* Instruções das tarefas
1 - Transforme em lista o parágrafo do texto sobre queijos que começa com "Na 6ª edição do Mondial du Fromage" e mantenha seus dados principais.
2 - Copie do texto sobre queijos, sem alterar nada, o trecho que começa em "Saiba como é" e termina em "expandir a comercialização.".

* Trecho do documento
....
Saiba como é o concurso criado na França em 2013 por Rodolphe Le Meunier que elege os melhores queijos do mundo.
Franca
Os obstáculos enfrentados pelos franceses também são semelhantes aos brasileiros, que buscam se legalizar no Brasil para expandir a comercialização.

O terroir brasileiro na França

Terroir é a palavra francesa que define as características de um produto devido à região onde foi cultivado. Fatores naturais, como o solo, a vegetação e o clima influenciam diretamente no produto final como nos vinhos e nos queijos.

Quando se pensa no termo francês, logo vêm à mente os produtos do país europeu, com nomes como brie, camembert ou comté, que evocam o patrimônio queijeiro da França. Cada queijo revela um terroir. Cada família, uma transformação particular. No país há 1.200 tipos de queijos diferentes, de 60 gramas a 60 quilos.

Mas mudando de hemisfério, os queijos brasileiros são destaque em competições internacionais, de regiões diferentes de Minas Gerais, São Paulo, Bahia, Pará, Ceará, Goiás, Paraná, Santa Catarina, Pernambuco, Rio Grande do Norte, Rio de Janeiro e Santa Catarina.

Na 6ª edição do Mondial du Fromage et des Produits Laitiers, em Tours, na França, o Brasil conquistou 82 medalhas, sendo 1 super ouro, 17 de ouro, 23 de prata e 41 de bronze. Na edição de 2021, o país recebeu 57 medalhas.

A premiação foi criada em 2013 por Rodolphe Le Meunier, queijeiro celebridade com marca homônima que cura mais de 400 tipos de queijos de cabra que são exportados da Ásia à América do Norte.
....
* Linhas extraídas
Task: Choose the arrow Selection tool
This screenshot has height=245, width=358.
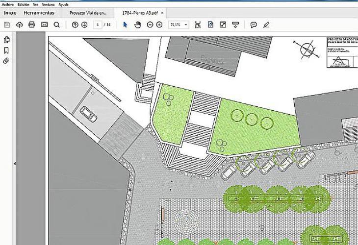Action: [125, 25]
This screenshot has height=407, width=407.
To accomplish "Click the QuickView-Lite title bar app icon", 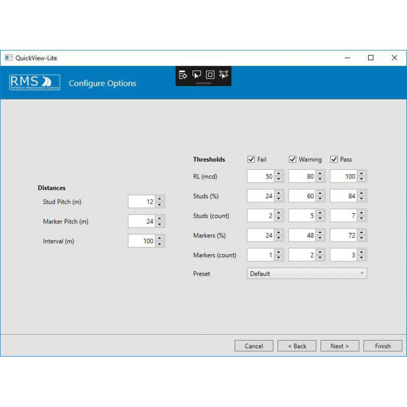I will click(x=8, y=58).
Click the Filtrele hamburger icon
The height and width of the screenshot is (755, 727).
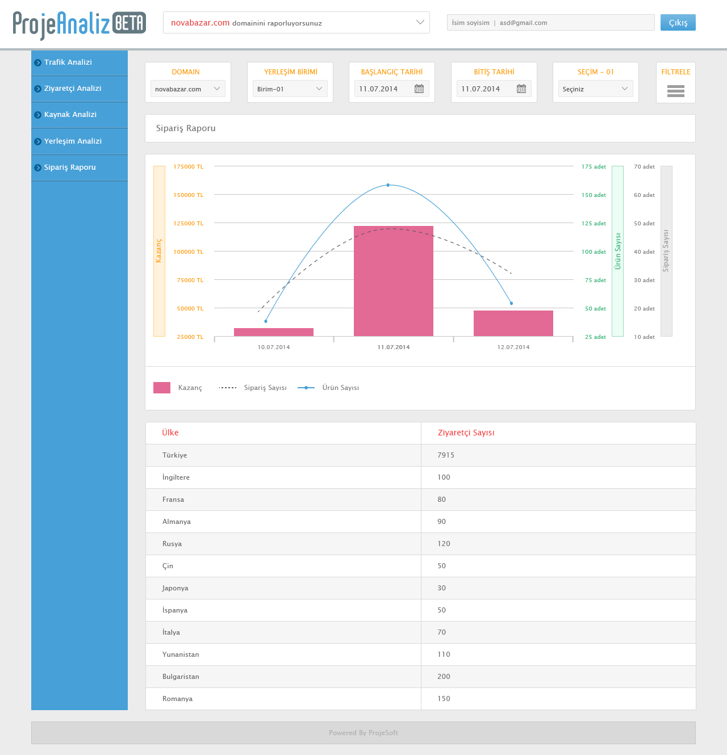(x=675, y=91)
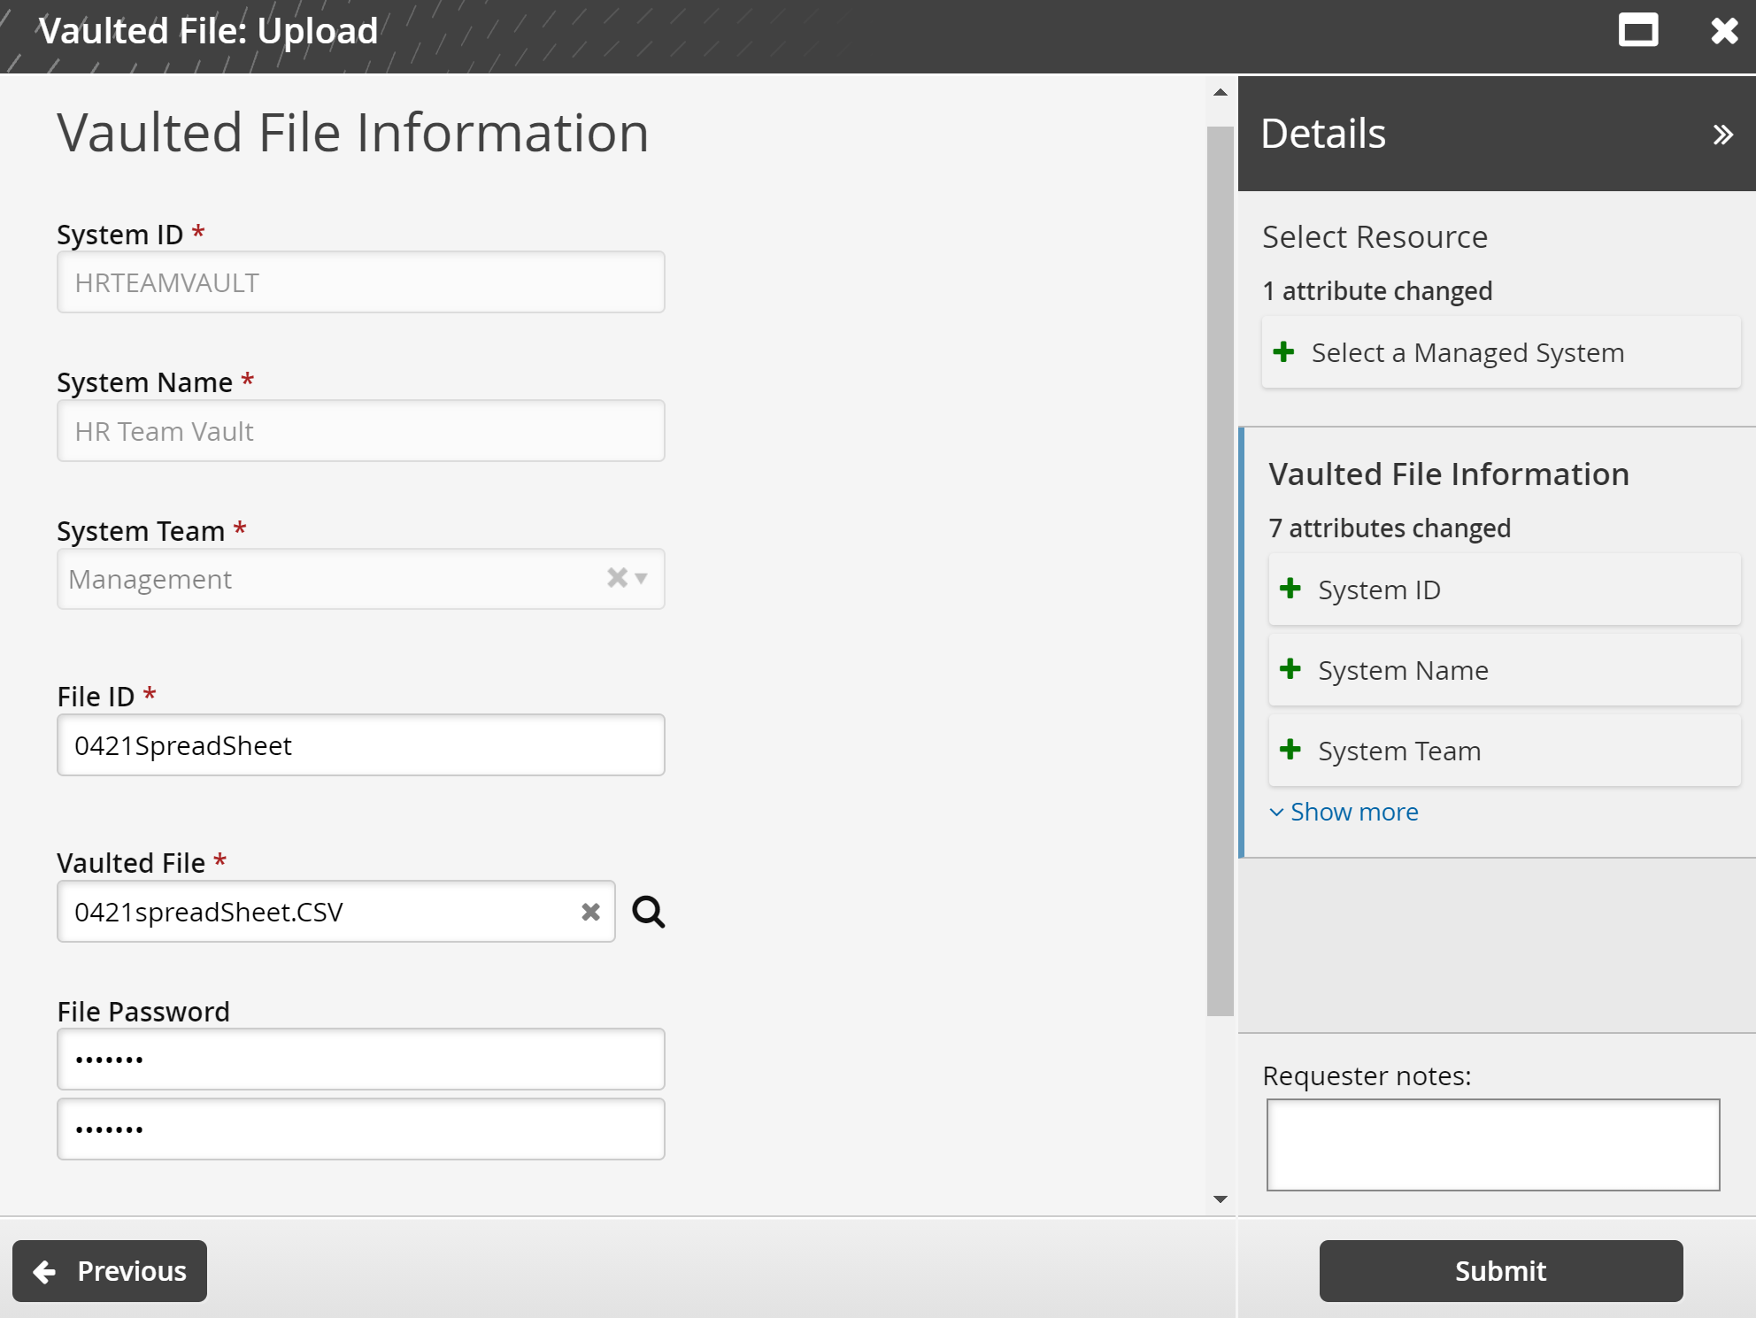Submit the vaulted file request
Viewport: 1756px width, 1318px height.
click(1499, 1270)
....
* Respostas por tarefa
1 -
- Evento: 6ª edição do Mondial du Fromage et des Produits Laitiers, em Tours, na França
- Resultado do Brasil: 82 medalhas
- Divisão: 1 super ouro, 17 de ouro, 23 de prata e 41 de bronze
- Edição de 2021: 57 medalhas para o país

2 -
Saiba como é o concurso criado na França em 2013 por Rodolphe Le Meunier que elege os melhores queijos do mundo.
Franca
Os obstáculos enfrentados pelos franceses também são semelhantes aos brasileiros, que buscam se legalizar no Brasil para expandir a comercialização.